> _YOUR TASK_
Please print out every entry below, verbatim.

> _PROVIDED DATA_
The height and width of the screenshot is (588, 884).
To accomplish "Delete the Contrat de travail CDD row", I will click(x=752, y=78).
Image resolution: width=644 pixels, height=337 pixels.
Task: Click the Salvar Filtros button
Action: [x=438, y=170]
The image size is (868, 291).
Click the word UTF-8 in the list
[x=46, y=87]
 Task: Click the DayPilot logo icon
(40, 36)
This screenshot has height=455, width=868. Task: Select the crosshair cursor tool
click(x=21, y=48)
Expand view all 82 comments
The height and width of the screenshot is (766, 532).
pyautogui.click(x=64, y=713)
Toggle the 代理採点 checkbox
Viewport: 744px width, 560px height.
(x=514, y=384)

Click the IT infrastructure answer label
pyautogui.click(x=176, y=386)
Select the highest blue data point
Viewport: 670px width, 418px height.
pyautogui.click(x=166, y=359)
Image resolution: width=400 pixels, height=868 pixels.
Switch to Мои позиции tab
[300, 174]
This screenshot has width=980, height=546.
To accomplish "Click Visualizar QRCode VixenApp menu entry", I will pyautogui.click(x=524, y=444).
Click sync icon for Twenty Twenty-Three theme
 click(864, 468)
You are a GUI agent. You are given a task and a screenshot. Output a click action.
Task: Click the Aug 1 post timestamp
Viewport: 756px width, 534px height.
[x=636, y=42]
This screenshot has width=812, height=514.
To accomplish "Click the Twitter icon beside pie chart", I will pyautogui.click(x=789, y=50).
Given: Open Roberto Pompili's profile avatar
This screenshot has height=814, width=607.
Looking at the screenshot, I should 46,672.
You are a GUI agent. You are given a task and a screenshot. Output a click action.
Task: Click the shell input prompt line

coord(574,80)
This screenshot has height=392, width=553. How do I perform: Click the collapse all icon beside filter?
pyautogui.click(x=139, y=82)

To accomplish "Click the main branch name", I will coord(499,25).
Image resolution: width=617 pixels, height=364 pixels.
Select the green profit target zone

> _SOLUTION_
The height and width of the screenshot is (588, 884).
To accomplish "Delete the Contrat de travail CDD row", I will click(x=752, y=78).
Image resolution: width=644 pixels, height=337 pixels.
Task: Click the Salvar Filtros button
Action: [x=438, y=170]
The image size is (868, 291).
Click the word UTF-8 in the list
[x=46, y=87]
 Task: Click the DayPilot logo icon
(40, 36)
This screenshot has height=455, width=868. Task: Select the crosshair cursor tool
click(x=21, y=48)
Expand view all 82 comments
The height and width of the screenshot is (766, 532).
pyautogui.click(x=64, y=713)
Toggle the 代理採点 checkbox
Viewport: 744px width, 560px height.
(x=514, y=384)

Click the IT infrastructure answer label
pyautogui.click(x=176, y=386)
Select the highest blue data point
Viewport: 670px width, 418px height.
pyautogui.click(x=166, y=359)
Image resolution: width=400 pixels, height=868 pixels.
Switch to Мои позиции tab
[300, 174]
This screenshot has width=980, height=546.
To accomplish "Click Visualizar QRCode VixenApp menu entry", I will pyautogui.click(x=524, y=444).
Click sync icon for Twenty Twenty-Three theme
 click(864, 468)
You are a GUI agent. You are given a task and a screenshot. Output a click action.
Task: Click the Aug 1 post timestamp
Viewport: 756px width, 534px height.
[x=636, y=42]
This screenshot has width=812, height=514.
To accomplish "Click the Twitter icon beside pie chart", I will pyautogui.click(x=789, y=50).
Given: Open Roberto Pompili's profile avatar
This screenshot has height=814, width=607.
Looking at the screenshot, I should 46,672.
You are a GUI agent. You are given a task and a screenshot. Output a click action.
Task: Click the shell input prompt line

coord(574,80)
This screenshot has height=392, width=553. How do I perform: Click the collapse all icon beside filter?
pyautogui.click(x=139, y=82)

To accomplish "Click the main branch name", I will coord(499,25).
Image resolution: width=617 pixels, height=364 pixels.
Select the green profit target zone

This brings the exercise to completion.